I’m using the loo package to compare linear regression models, when the outcome variable has measurement errors. My problem is that I’m not sure of the expression of likelihood required by loo.

Given a model like this:
y_i \sim \mathrm{normal}(u_i, s_i)
u_i \sim \mathrm{normal}(\beta_0 + \beta_1 x_i, \sigma)

The values y_i, s_i and x_i are observed. s_i is the standard deviation of the measurement error of each point. The value u_i is not observed.

loo requires the value of the likelihood of each point. In this case I’m not sure if I have to use the joint likelihood of y_i, u_i (a bivariate normal) like this:

generated quantities {
   vector[N] log_like;
   for (i in 1:N) {
      log_like[i] = normal_lpdf(y[i] | u[i], sy[i]) + 
                    normal_lpdf(u[i] | beta0 + beta1*x[i], sigma);
   }
}

or the marginal likelihood of y_i alone (a univariate normal) like this:

generated quantities {
   vector[N] log_like;
   for (i in 1:N) {
      log_like[i] = normal_lpdf(y[i] | beta0 + beta1*x[i], sqrt(sigma**2 + sy[i]**2));
  }
}

I have read the papers, but I’m not a statistician so I’m not sure which likelihood (if any) is correct in this case.

You need to consider only the log density for y_i. You will get more stable computation if you integrate out u_i as you have done in your second code!

2 Likes

Hi Aki,

I’m having a similar issue using loo on a brms object in R, as per this topic here.

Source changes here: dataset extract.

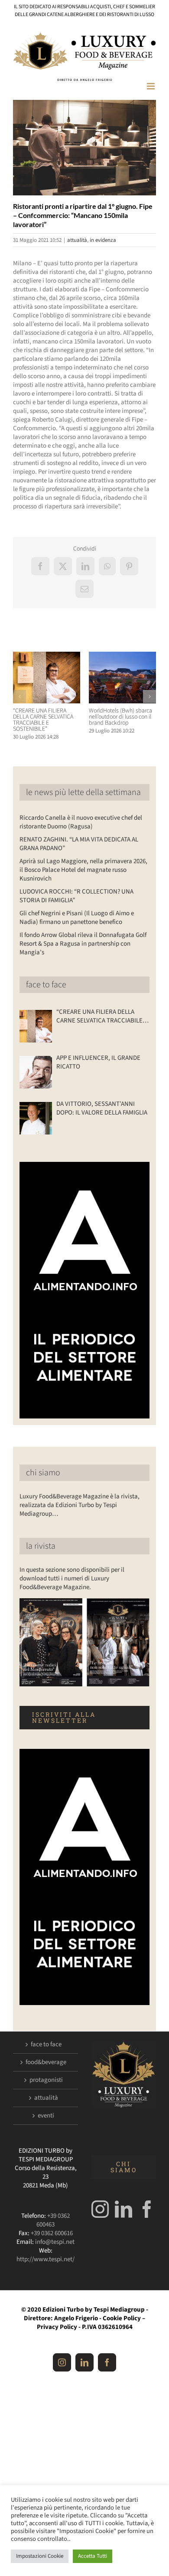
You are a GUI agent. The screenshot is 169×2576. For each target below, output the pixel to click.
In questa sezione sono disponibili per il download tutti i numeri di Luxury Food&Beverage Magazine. (72, 1578)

Can I apply the loo library in R directly to brms objects for these kinds of measurement error models, as I am trying to do? Or do I need to write some code like that above?

Thanks in advance for your help,
Stuart.

If I read your post correctly there is no additional question here, and we should continue the discussion in the topic you mention above.